The ceasefire, which came into effect on October 10, focused on the exchange of captives held in Gaza for Palestinian prisoners held by Israel, and a partial withdrawal of Israeli forces from Gaza.
But details of the next phase, including Gaza’s future governance, the potential deployment of an international stabilisation force, and the establishment of what has been termed a “board of peace”, remain unresolved.
Meanwhile, anger continues to rise among Palestinians and the international community as Israeli attacks persist. According to Gaza’s Ministry of Health, Israeli attacks since the start of the ceasefire have killed at least 377 people and wounded 987.
Talks progressing, but major challenges remain
A United States official told Al Jazeera Arabic that negotiations on the next phase of the ceasefire are advancing, but key obstacles still need to be overcome.
The official said Washington expects the first deployment of an international stabilisation force to begin in early 2026.
Talks are currently focused on which countries would contribute to such a force, how it would be commanded and what its rules of engagement would be.
It comes as former United Kingdom Prime Minister Tony Blair has reportedly been dropped by the “board of peace”, a panel envisioned by the US to oversee redevelopment in Gaza.
The official said the US-backed ceasefire plan, endorsed by the United Nations Security Council, clearly stipulates Israel’s complete withdrawal from Gaza and Hamas’s disarmament.
They added that discussions are under way to form a police force drawn from the local population in Gaza.
The US is also aware of the increasing demands for humanitarian access, the official said, and is working to remove barriers to aid delivery.
Meanwhile, UN spokesman Stephane Dujarric responded to a claim by Israeli Lieutenant General Eyal Zamir that the so-called “yellow line”, currently marking Israeli-held territory inside Gaza, constitutes a “new border”.

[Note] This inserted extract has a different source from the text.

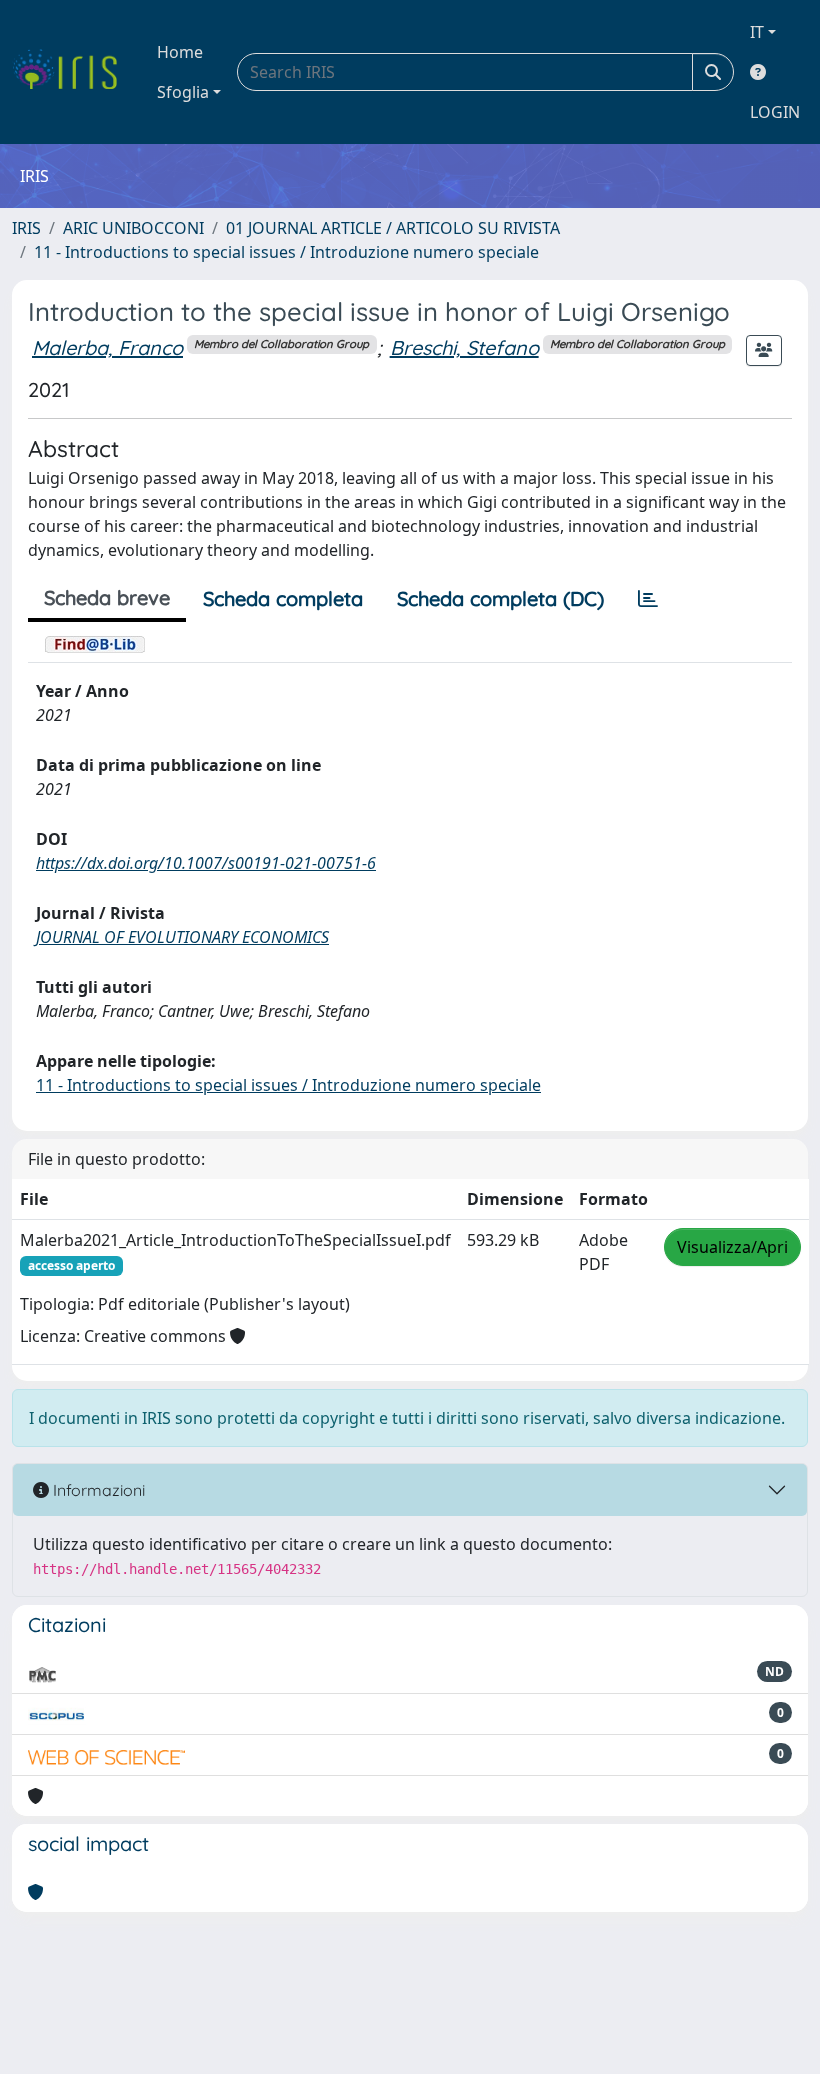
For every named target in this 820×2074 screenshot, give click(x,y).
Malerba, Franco (107, 347)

Israeli forces have remained in about 58 percent of Gaza since a partial withdrawal to the yellow line. Under the ceasefire plan, Israeli forces are meant to withdraw fully from the territory, although there is no timeframe for a withdrawal in the agreement.
More Israeli strikes reported
The Israeli military has launched an air strike and artillery attacks on areas of Khan Younis still under its control. There have been no reports of casualties.
In northern Gaza, the Israeli army has continued building demolitions in Beit Lahiya.
“These actions constitute a blatant violation of international humanitarian law and a deliberate undermining of the essence of the ceasefire and the provisions of its attached humanitarian protocol,” Gaza authorities said in a statement.
Israel’s genocidal war against the Palestinian people in Gaza has killed at least 70,366 Palestinians and wounded 171,064 since October 2023, according to Gaza health authorities.
At least of 1,139 people were killed during the October 7, 2023, Hamas-led attack on southern Israel, according to Israeli statistics, and more than 200 others were seized as captives.